■ Goal of the exercise ■
Transcribe word for word the section of the records below that opens with the line containing "Task: Click the Refresh toolbar icon" and closes with the line containing "This screenshot has height=625, width=1280."; drop every picture.

■ Saved entries ■
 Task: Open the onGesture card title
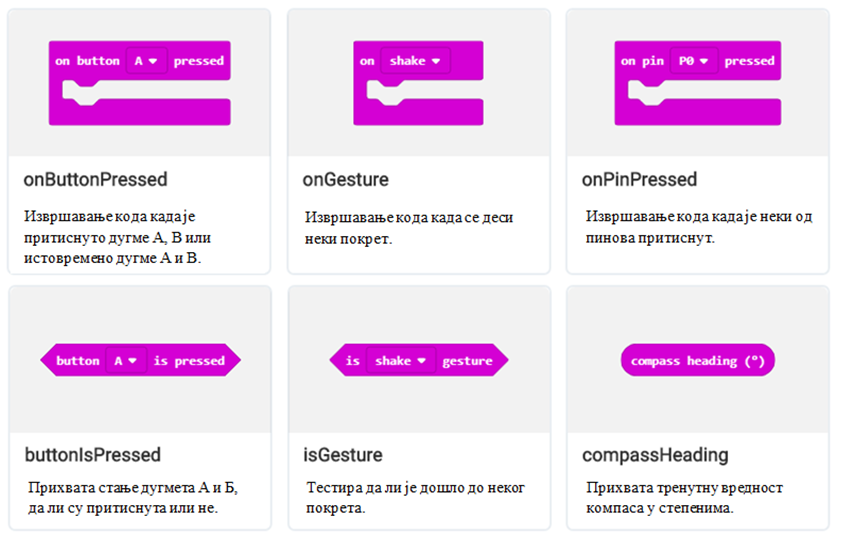pos(345,180)
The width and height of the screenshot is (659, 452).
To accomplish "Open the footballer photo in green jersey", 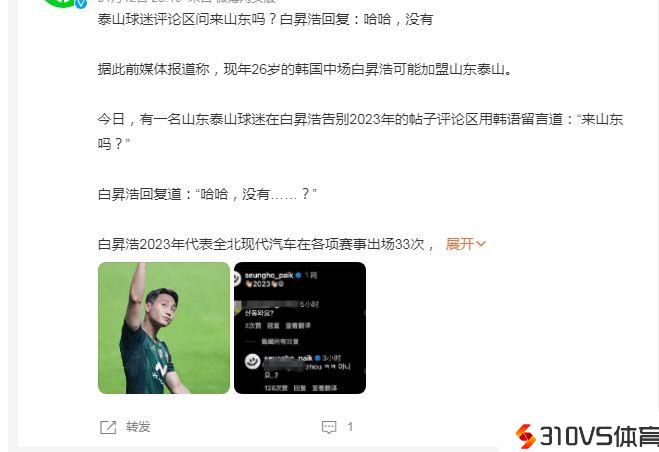I will point(164,328).
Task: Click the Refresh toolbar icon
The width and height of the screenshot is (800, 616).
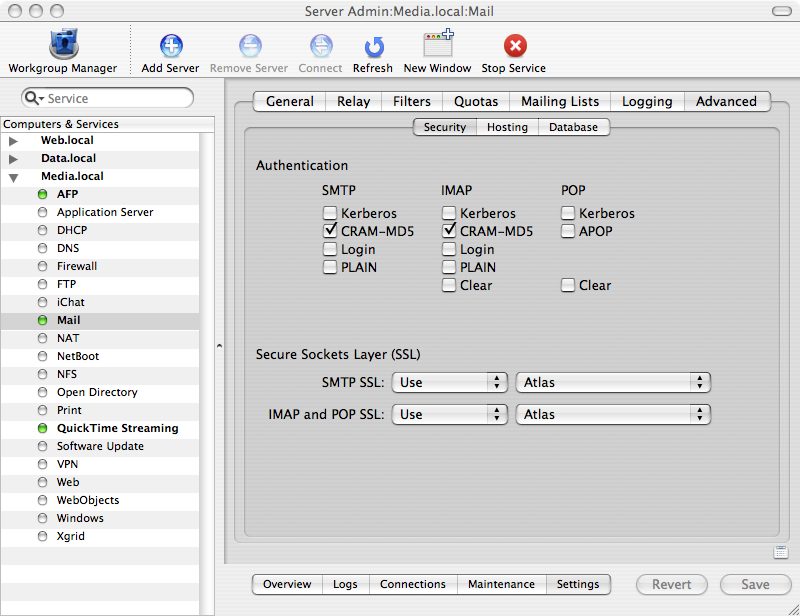Action: pyautogui.click(x=373, y=46)
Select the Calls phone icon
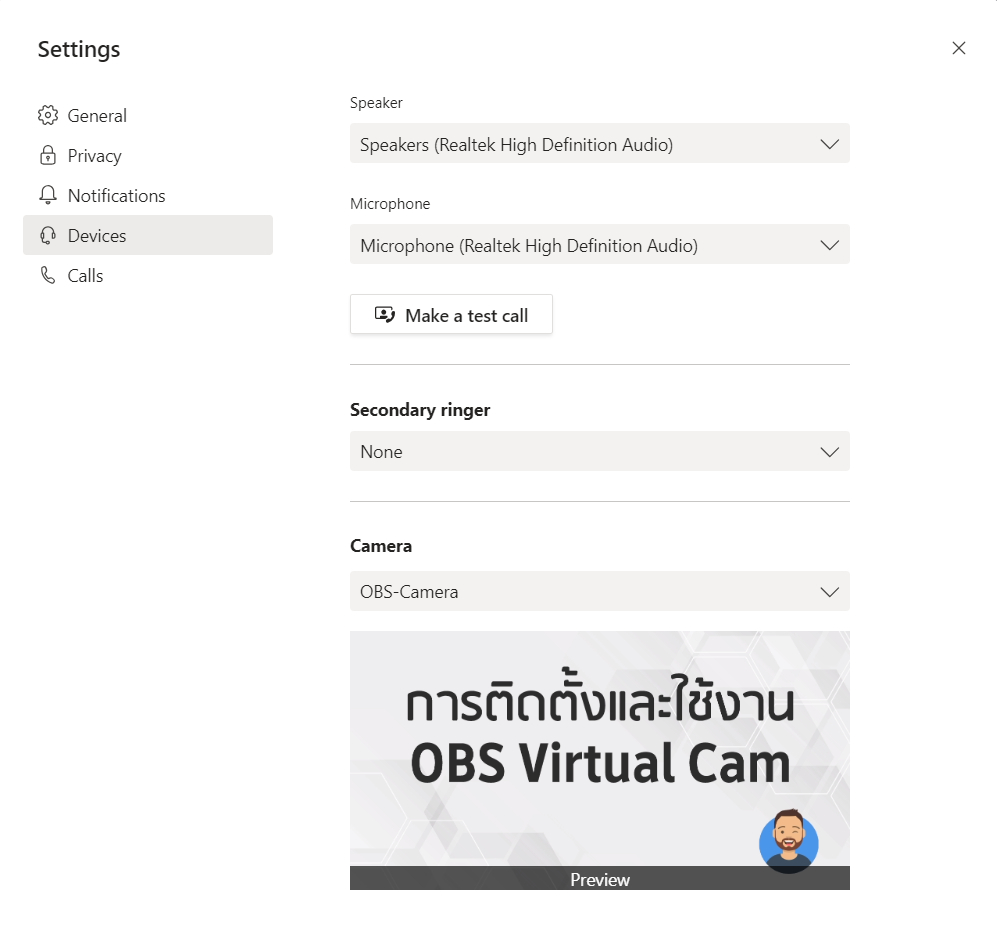This screenshot has height=940, width=997. tap(47, 275)

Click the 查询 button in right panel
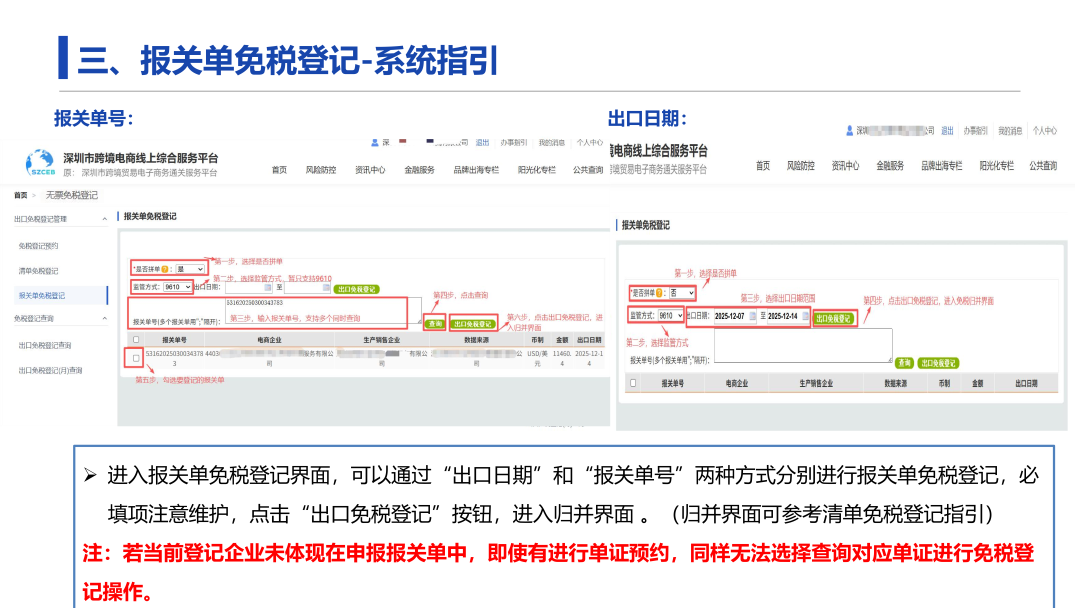pyautogui.click(x=903, y=361)
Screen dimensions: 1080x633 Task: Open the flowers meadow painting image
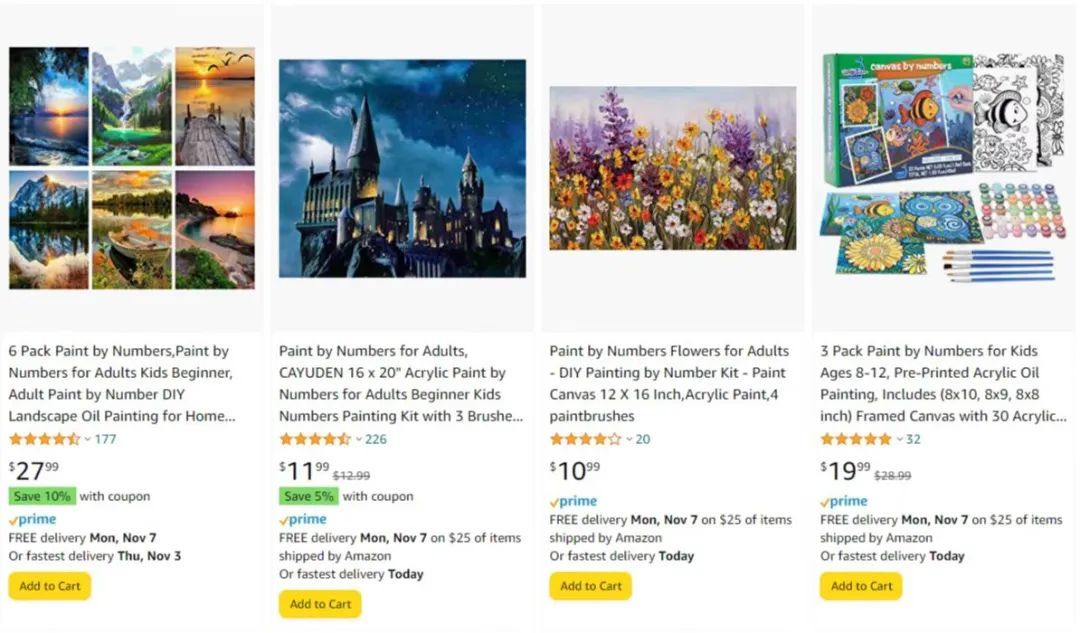point(673,168)
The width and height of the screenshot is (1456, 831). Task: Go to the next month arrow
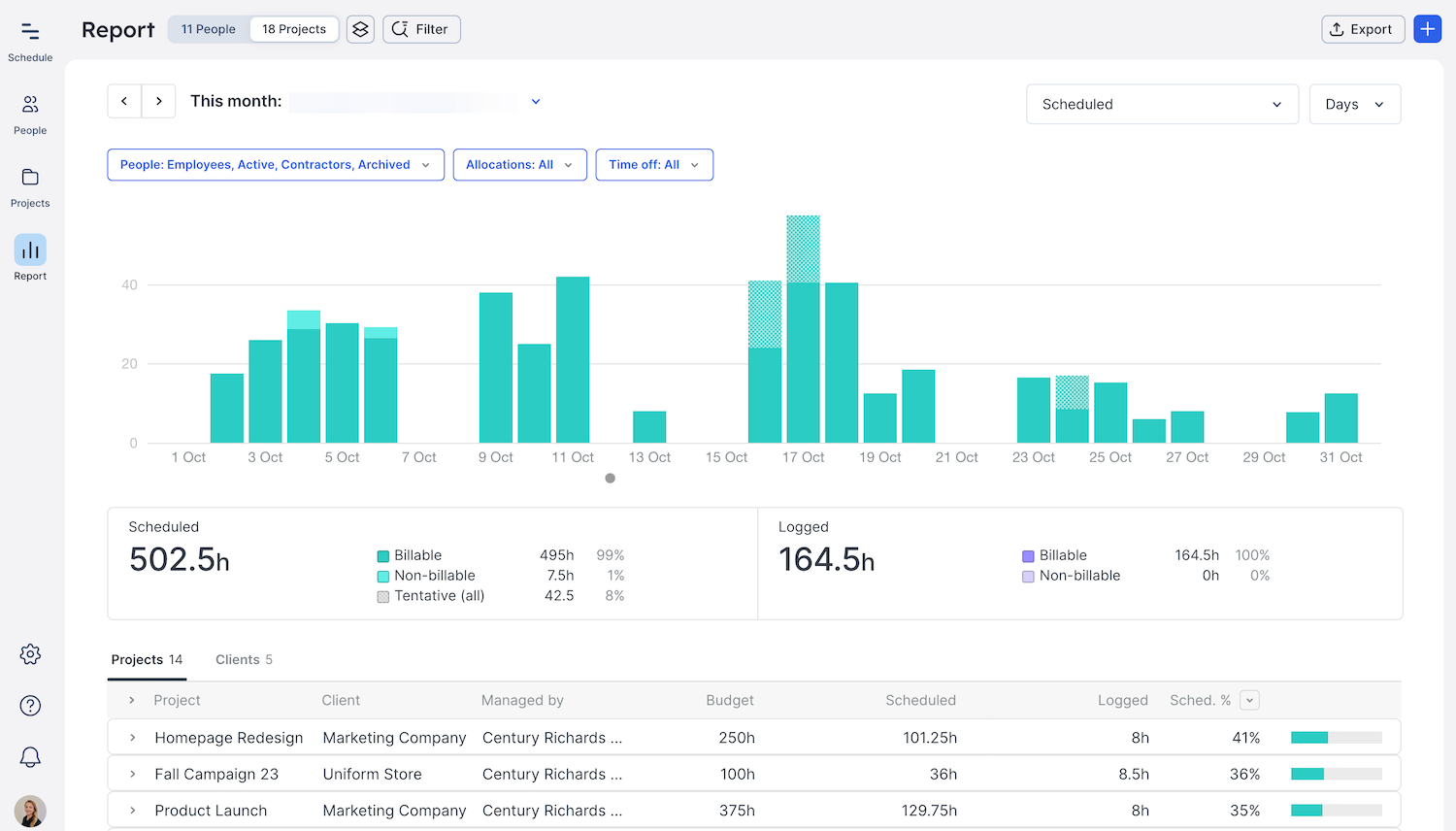(159, 101)
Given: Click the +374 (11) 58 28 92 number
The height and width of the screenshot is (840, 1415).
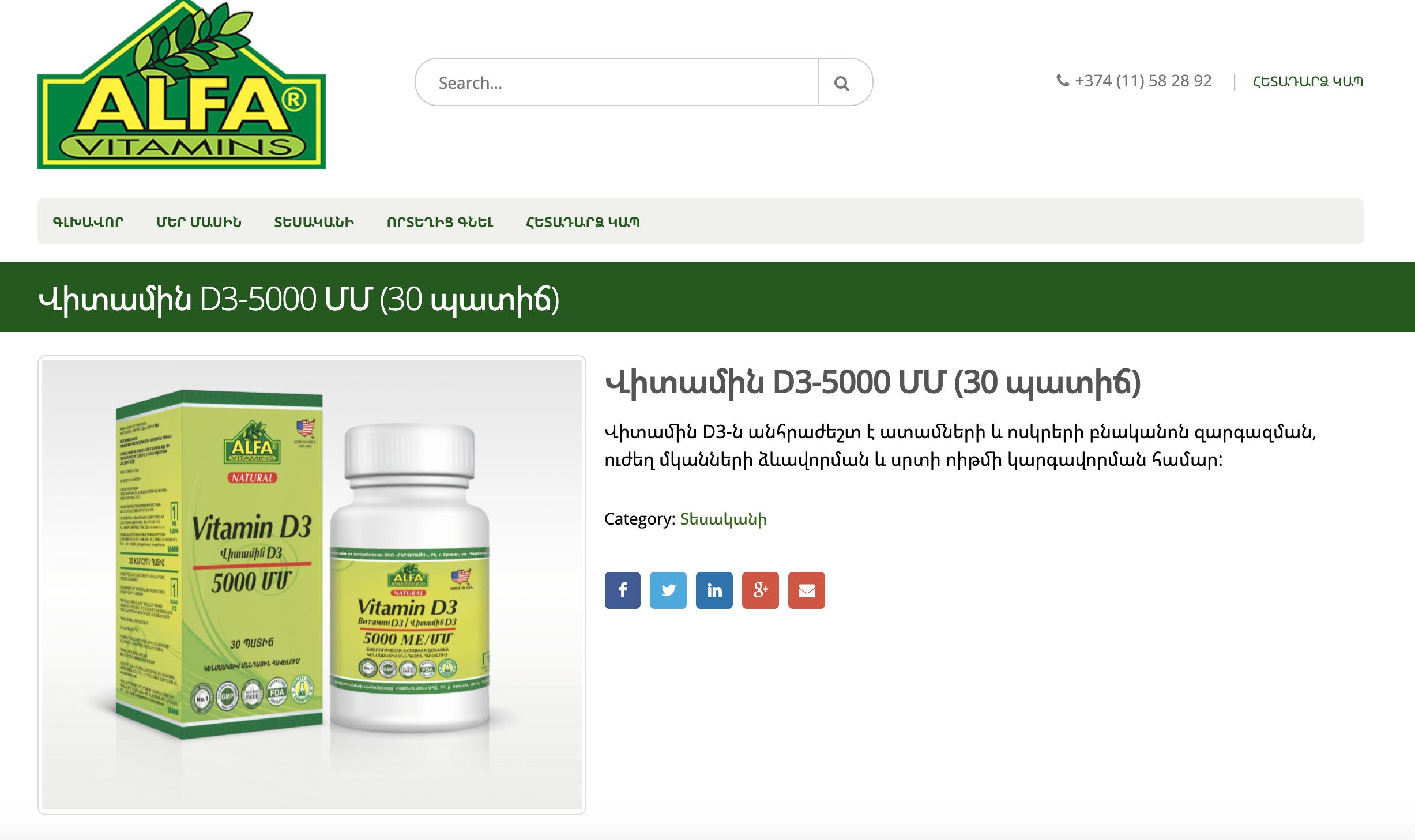Looking at the screenshot, I should click(1143, 81).
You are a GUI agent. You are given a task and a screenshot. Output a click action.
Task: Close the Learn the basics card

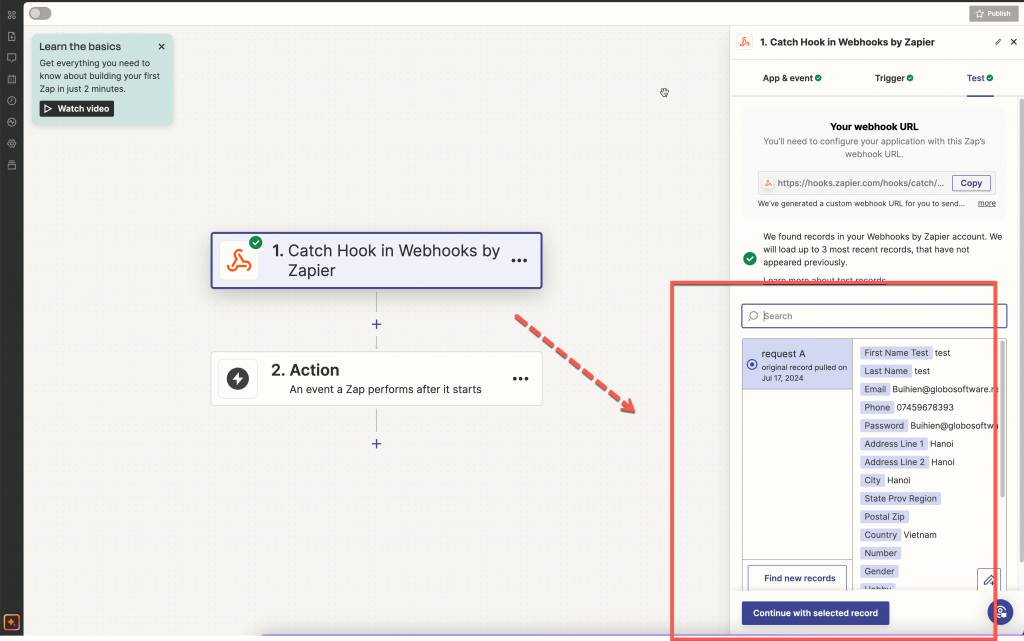(162, 47)
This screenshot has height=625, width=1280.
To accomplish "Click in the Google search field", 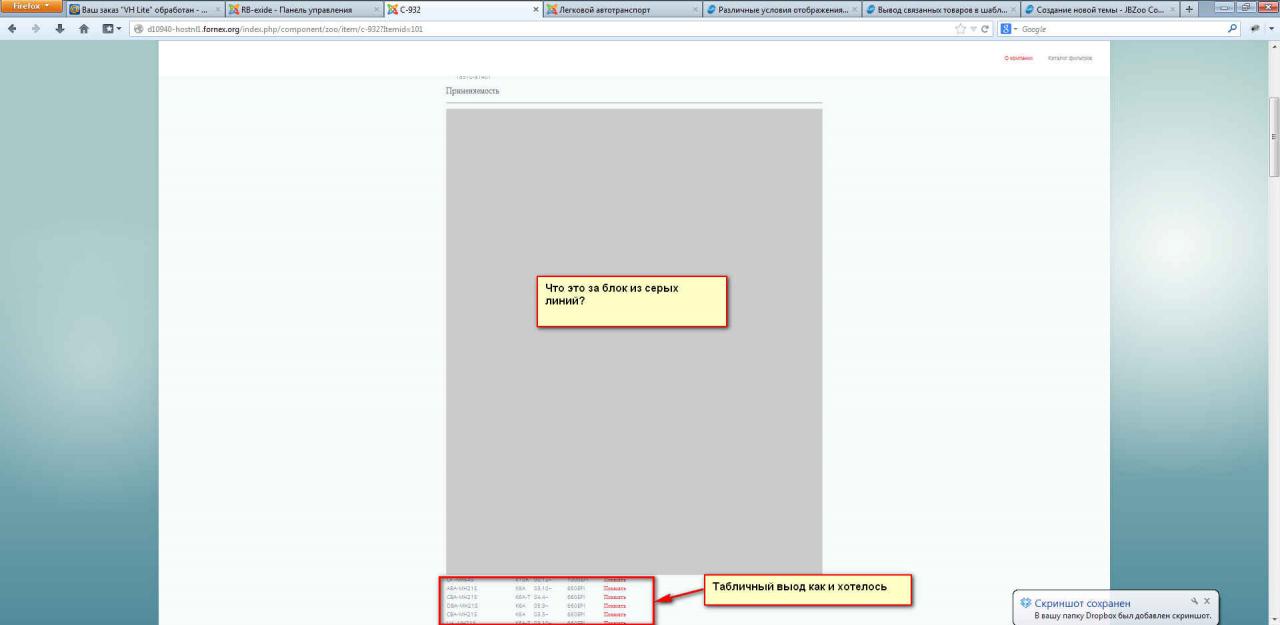I will click(x=1120, y=30).
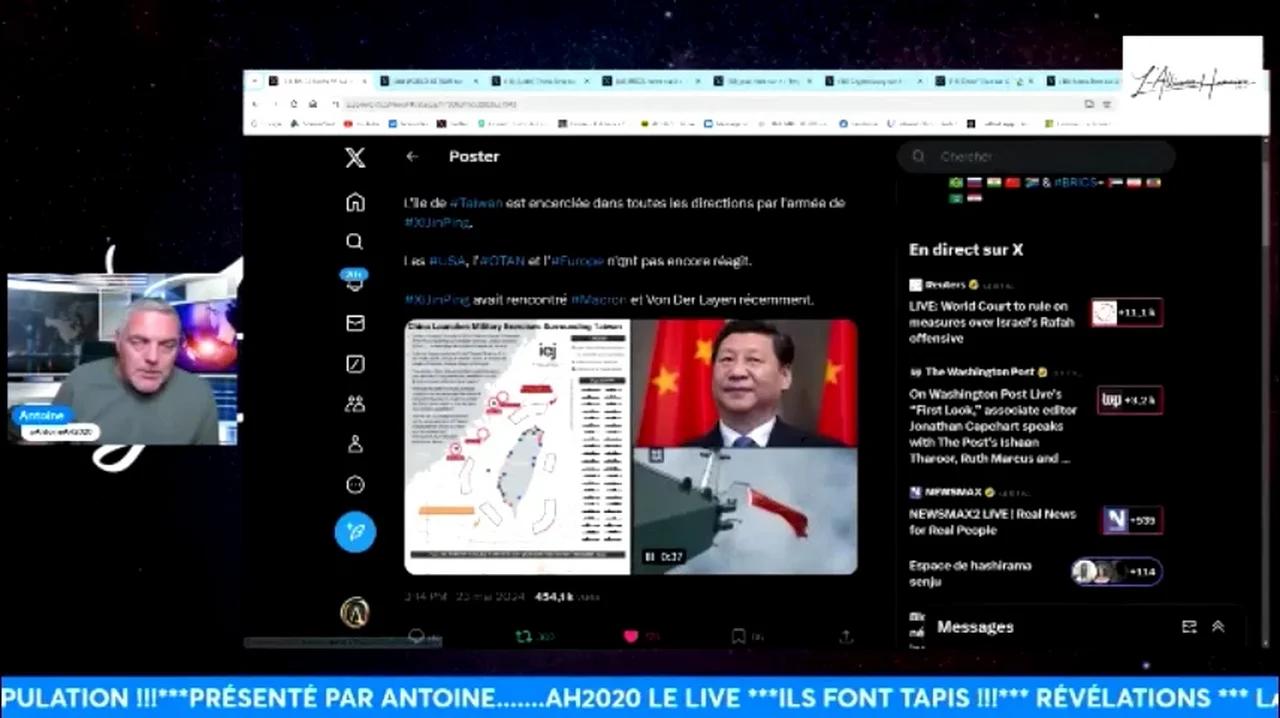Screen dimensions: 1280x718
Task: Bookmark the Taiwan post
Action: click(738, 636)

■ Task answer ■
Task: Click the Refresh toolbar icon
The width and height of the screenshot is (800, 616).
Action: pyautogui.click(x=373, y=46)
Select the Calls phone icon
This screenshot has height=940, width=997. tap(47, 275)

Click the 查询 button in right panel
pyautogui.click(x=903, y=361)
Screen dimensions: 1080x633 Task: Open the flowers meadow painting image
point(673,168)
The width and height of the screenshot is (1456, 831). Task: Go to the next month arrow
(159, 101)
Given: Click the +374 (11) 58 28 92 number
The height and width of the screenshot is (840, 1415).
Looking at the screenshot, I should click(1143, 81).
You are a GUI agent. You are given a task and a screenshot. Output a click action.
Task: Close the Learn the basics card

(162, 47)
This screenshot has height=625, width=1280.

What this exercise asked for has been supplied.